▶ _Source passage_
Streaming subway data to a Data Grid in Views
Beta - For evaluation and trial use only
Streaming to Views is currently in beta.
- Refer here to the standard terms related to beta features.
- We invite you to use this beta feature and to provide feedback using the portal available here.
- Refer here for known limitations of this beta feature
The purpose of this walkthrough is to showcase the ability of kdb Insights Enterprise to visualize streaming data in real-time in a View, by streaming the latest co-ordinates of a set of NY City subway trains to a data grid.
We have provided a Kafka subway
feed for use in this walkthrough. This feed generates live alerts for NYC subway trains, tracking which trains are stopped at stations. For each train it provides arrival time, station location coordinates, direction and route details.
In this walkthrough you will:
- Create a pipeline to ingest and transform the subway data
- Create a View with a Data Grid to display the data
Create a pipeline
Begin by opening the Pipeline editor by clicking [+] on the ribbon menu and clicking Pipeline, as shown below, or by clicking [+] beside Pipelines on the left-hand menu.

▶ _Provided data_

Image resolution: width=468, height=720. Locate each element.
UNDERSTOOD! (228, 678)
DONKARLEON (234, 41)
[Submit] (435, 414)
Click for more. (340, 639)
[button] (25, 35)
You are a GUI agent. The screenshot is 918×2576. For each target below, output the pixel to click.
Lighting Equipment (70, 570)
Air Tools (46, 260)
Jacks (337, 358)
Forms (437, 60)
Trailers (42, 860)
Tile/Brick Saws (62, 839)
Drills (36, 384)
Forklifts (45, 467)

* * *

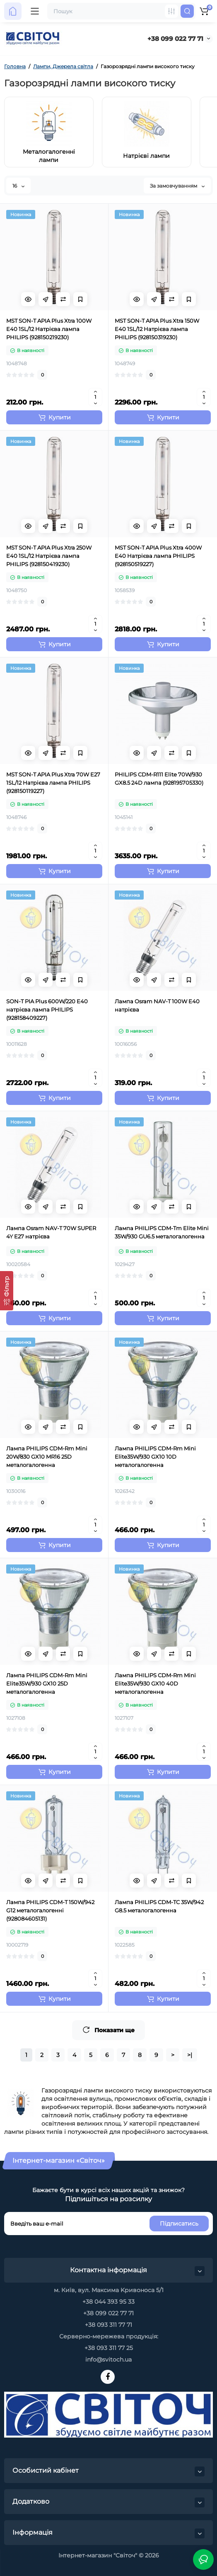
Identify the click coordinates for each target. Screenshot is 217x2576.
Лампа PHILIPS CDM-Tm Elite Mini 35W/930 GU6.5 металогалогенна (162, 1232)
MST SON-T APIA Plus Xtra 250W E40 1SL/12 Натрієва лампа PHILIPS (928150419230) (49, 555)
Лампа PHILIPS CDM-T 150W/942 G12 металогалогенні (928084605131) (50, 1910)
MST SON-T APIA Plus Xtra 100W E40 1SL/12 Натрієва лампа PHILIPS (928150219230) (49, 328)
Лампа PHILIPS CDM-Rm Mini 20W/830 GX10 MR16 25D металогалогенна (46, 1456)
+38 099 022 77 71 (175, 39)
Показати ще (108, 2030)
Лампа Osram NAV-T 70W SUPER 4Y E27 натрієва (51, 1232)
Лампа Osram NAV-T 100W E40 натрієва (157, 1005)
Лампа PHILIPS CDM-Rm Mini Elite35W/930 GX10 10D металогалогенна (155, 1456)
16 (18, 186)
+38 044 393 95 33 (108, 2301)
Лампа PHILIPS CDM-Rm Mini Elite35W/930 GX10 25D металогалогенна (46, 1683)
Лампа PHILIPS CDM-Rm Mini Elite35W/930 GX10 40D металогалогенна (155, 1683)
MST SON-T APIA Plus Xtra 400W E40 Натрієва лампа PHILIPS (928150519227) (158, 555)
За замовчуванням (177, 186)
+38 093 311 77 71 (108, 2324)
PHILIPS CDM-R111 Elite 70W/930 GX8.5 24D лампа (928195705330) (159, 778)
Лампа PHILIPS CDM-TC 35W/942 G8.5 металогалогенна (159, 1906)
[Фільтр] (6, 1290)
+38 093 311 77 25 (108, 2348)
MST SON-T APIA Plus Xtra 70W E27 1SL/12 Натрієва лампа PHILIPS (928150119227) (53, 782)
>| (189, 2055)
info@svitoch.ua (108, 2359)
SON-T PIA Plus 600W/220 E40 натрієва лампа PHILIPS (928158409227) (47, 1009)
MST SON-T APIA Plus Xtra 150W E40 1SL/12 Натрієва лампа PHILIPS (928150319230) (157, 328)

▶ _Direction 1_
In the subway data walkthrough, what details does the Kafka feed give for each train?
▶ _Direction 2_
Please carry the subway data walkthrough forward from its last sentence.
The rows were taken from an unrelated source.

▶ _Final result 1_
Arrival time, station location coordinates, direction and route details.

▶ _Final result 2_
The pipeline editor opens, as shown below.
The pipeline requires the following:
- Kafka Node to ingest the data
- Decoder Node to decode the data
- Map Node to convert the decoded data to a kdb+ table
- Transform Node to convert data fields to kdb+ compatible types
- Subscriber Node to provide real-time updates of data
- Environment Variable to ensure the subscriber node updates the stream every 10th of a second
Once these are configured you can save and deploy the pipeline. You can then:
Add a Kafka node
You begin your pipeline with a Kafka node to read the data from the subway
feed we have provided.
-
Click-and-drag a Kafka node, from the Readers, into the workspace.
-
Select the Kafka node and add the following connection details to the Configure Kafka Node panel:
setting value Broker kafka.trykdb.kx.com:443 Topic subway Offset End Use TLS Unchecked Use Schema Registry Unchecked -
Expand the Advanced parameters section and tick Use Advanced Kafka Options. Click the [+] to add an advanced configuration and enter the following key value pairs:
key value sasl.username demo sasl.password demo sasl.mechanism SCRAM-SHA-512 security.protocol SASL_SSL -
Click Apply to apply these changes to the Kafka node.
Add a Decoder node
Kafka event data is in JSON and has to be decoded to a kdb+ friendly format (a kdb+ dictionary).
-
Click-and-drag a JSON decoder node, from the Decoders, into the workspace, and connect it to the Reader node.
-
Keep the default JSON decoder settings.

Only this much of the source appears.